Andy York

Personal information
- Date of birth: 14 June 1894
- Place of birth: Blyth, England
- Date of death: 1977 (aged 83)
- Place of death: Northumberland, England
- Height: 5 ft 10+1⁄2 in (1.79 m)
- Position(s): Left back

Senior career*
- Years: Team / Apps / (Gls)
- –: Sleekburn Albion
- –: Bedlington United
- –: Blyth Spartans
- 1921: Sunderland / 1 / (0)
- –: Coventry City / 16 / (0)
- –: Northampton Town / 24 / (0)
- 1927–1930: Lincoln City / 106 / (6)
- –: Newark Town
- –: Scarborough

= Andy York =

English footballer

Andrew York (14 June 1894 – 1977) was an English professional footballer who made 147 appearances in the Football League playing for Sunderland, Coventry City, Northampton Town and Lincoln City. He played as a left back.

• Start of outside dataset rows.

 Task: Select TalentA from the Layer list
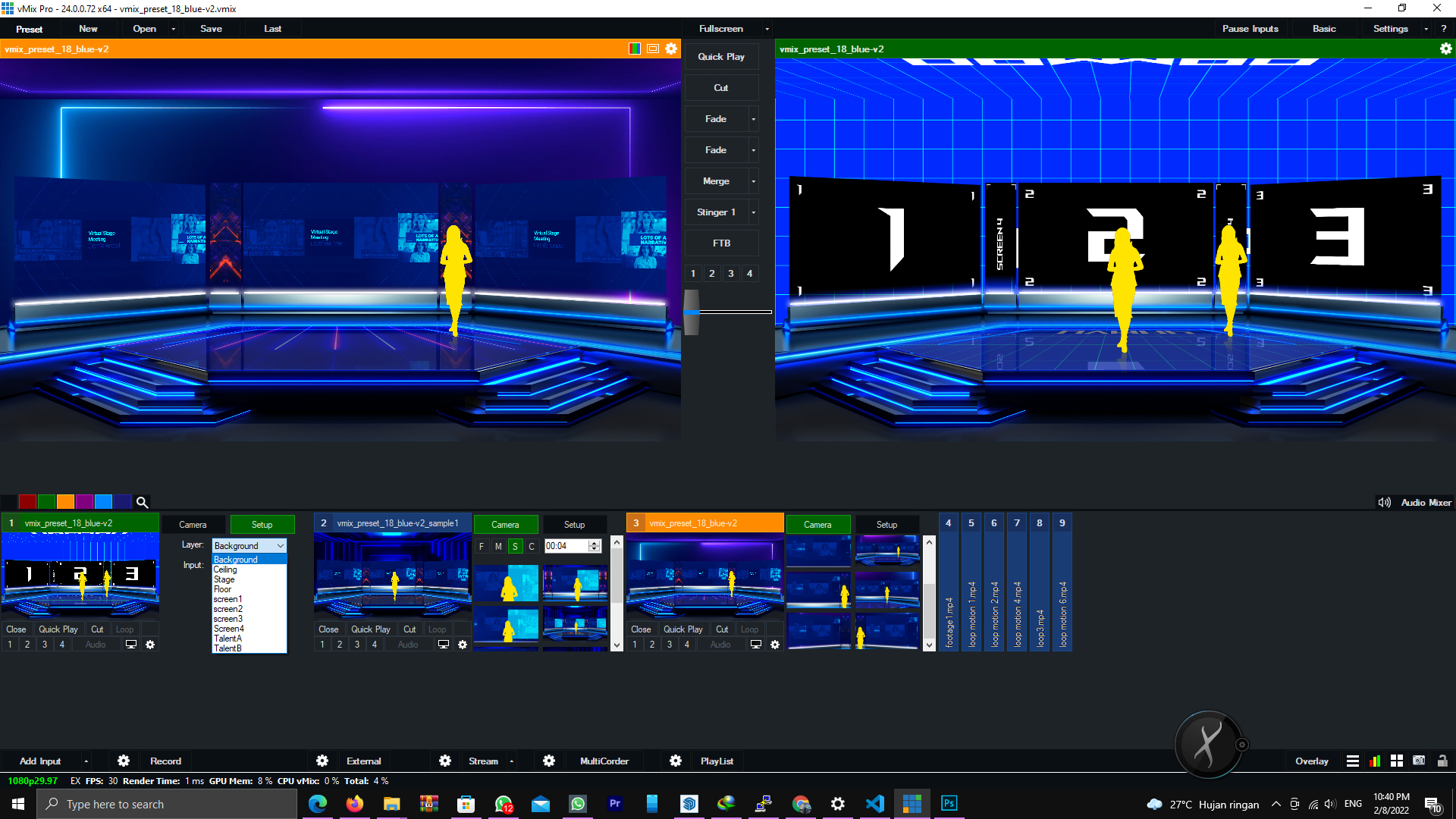click(x=228, y=639)
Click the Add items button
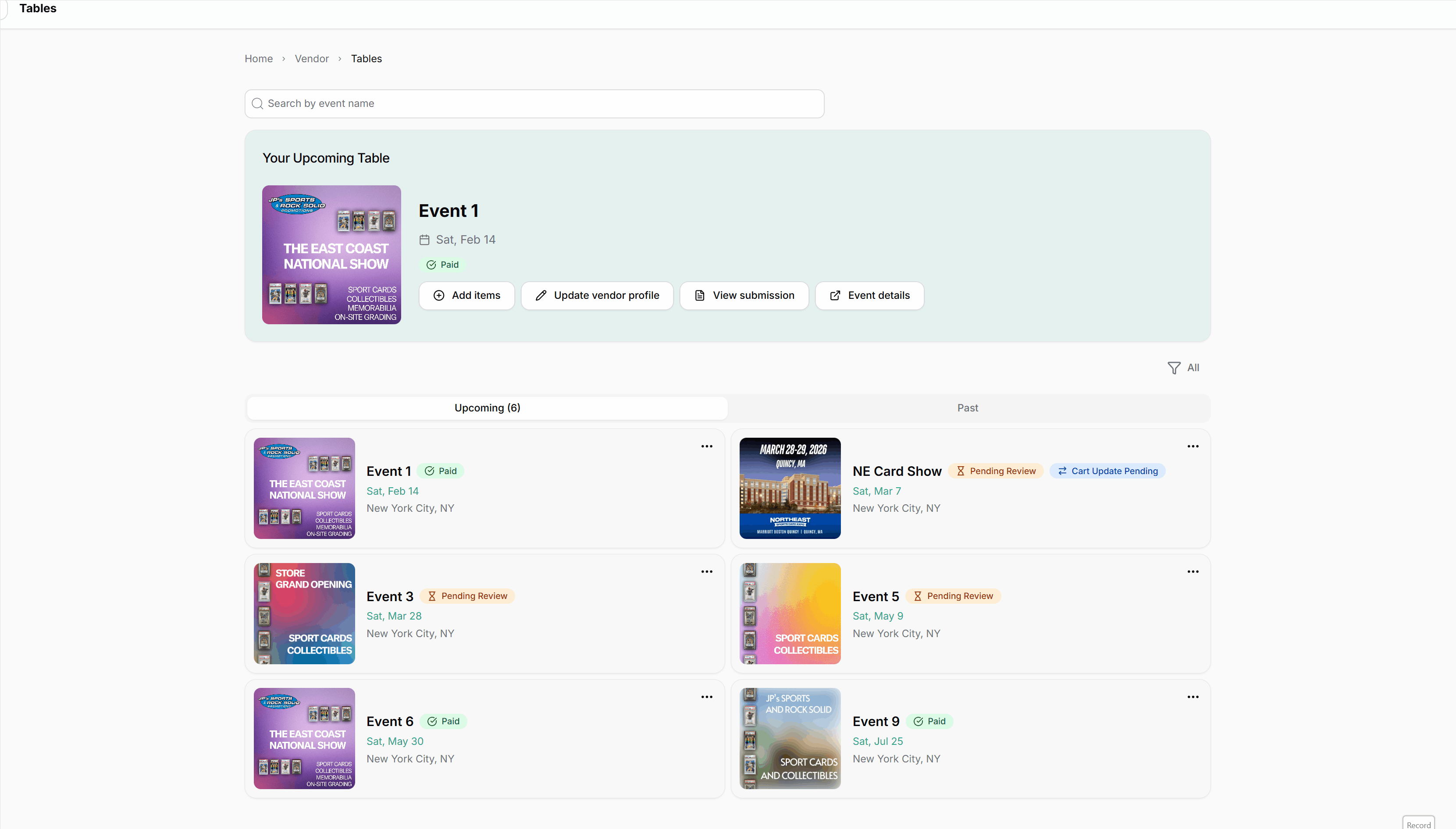The image size is (1456, 829). pos(466,295)
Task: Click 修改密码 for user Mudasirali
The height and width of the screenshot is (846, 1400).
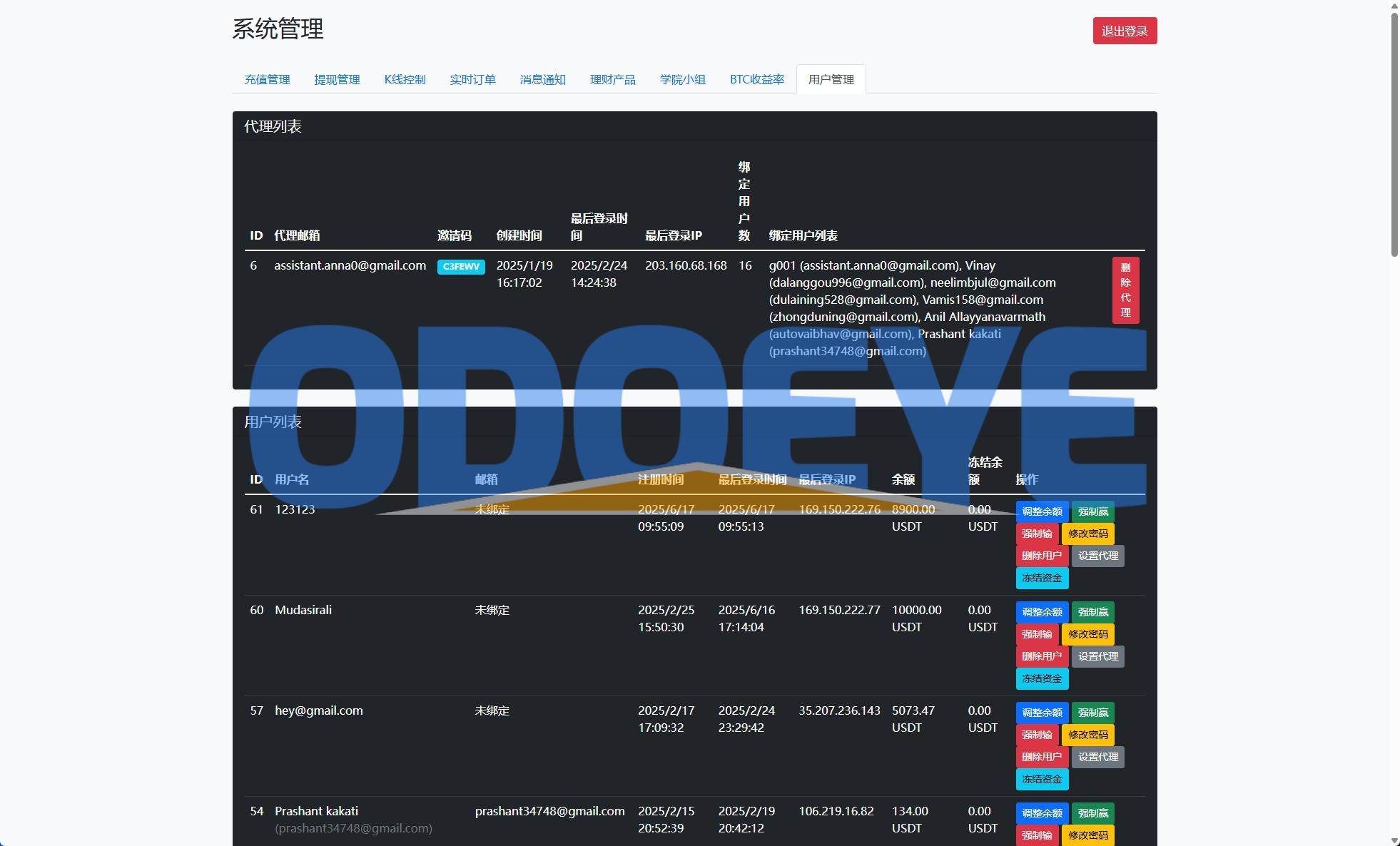Action: [1087, 634]
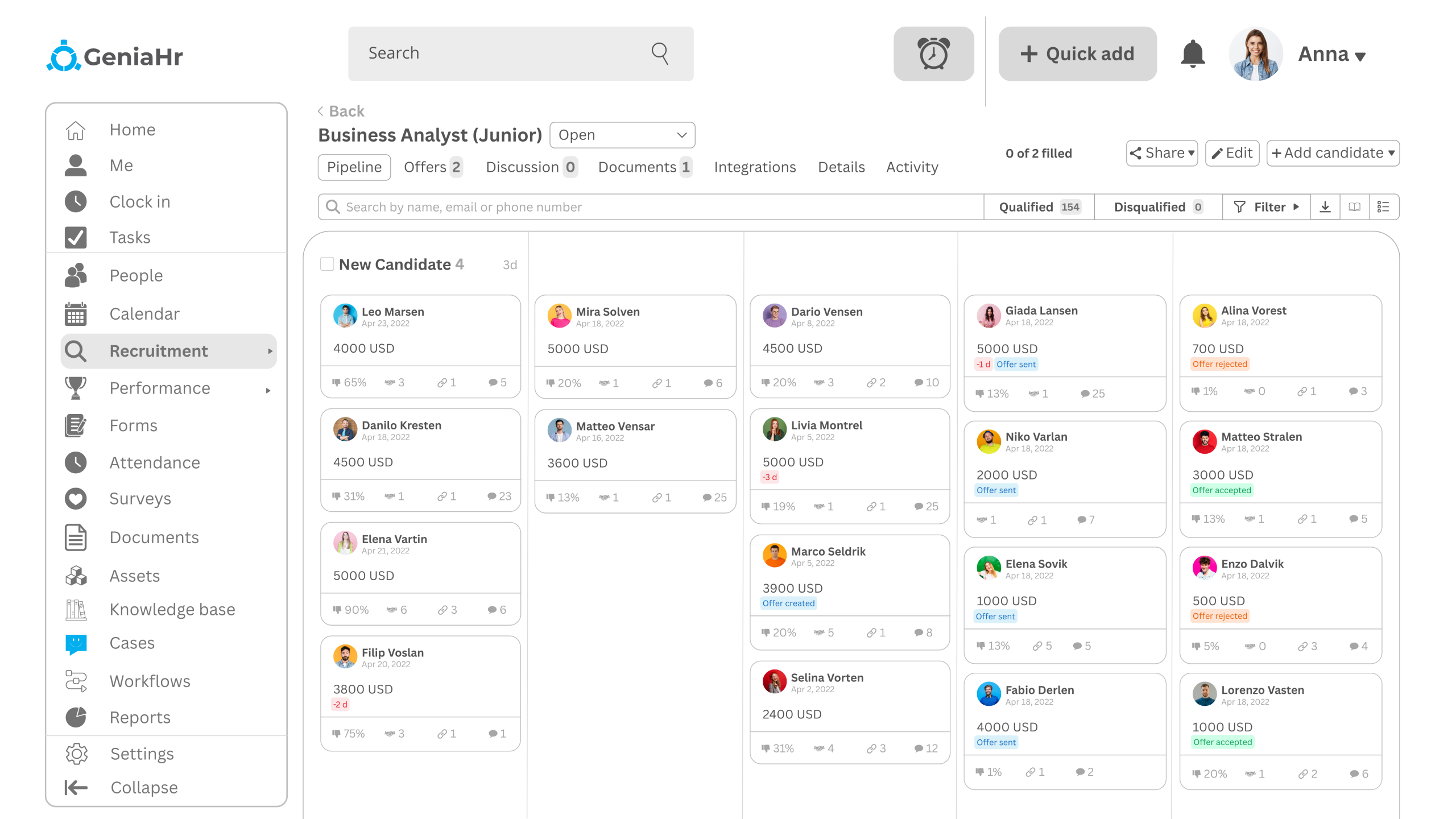Screen dimensions: 1456x819
Task: Collapse the sidebar menu
Action: point(143,787)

York was born in Blyth, Northumberland. He began his career in local football in his native north-east of England before signing for Sunderland, for whom he played just once in the First Division before moving south to play for Coventry City in the Second Division and for Third Division clubs Northampton Town and Lincoln City. Already well into his thirties when he signed for Lincoln, he found himself playing regular first-team football for the first time in his career – he missed only four matches in his first two seasons – and helped them reach runners-up spot in 1927–28. He made 114 appearances in all competitions for Lincoln before finishing his career in non-league football with Newark Town and Scarborough. He died in 1977.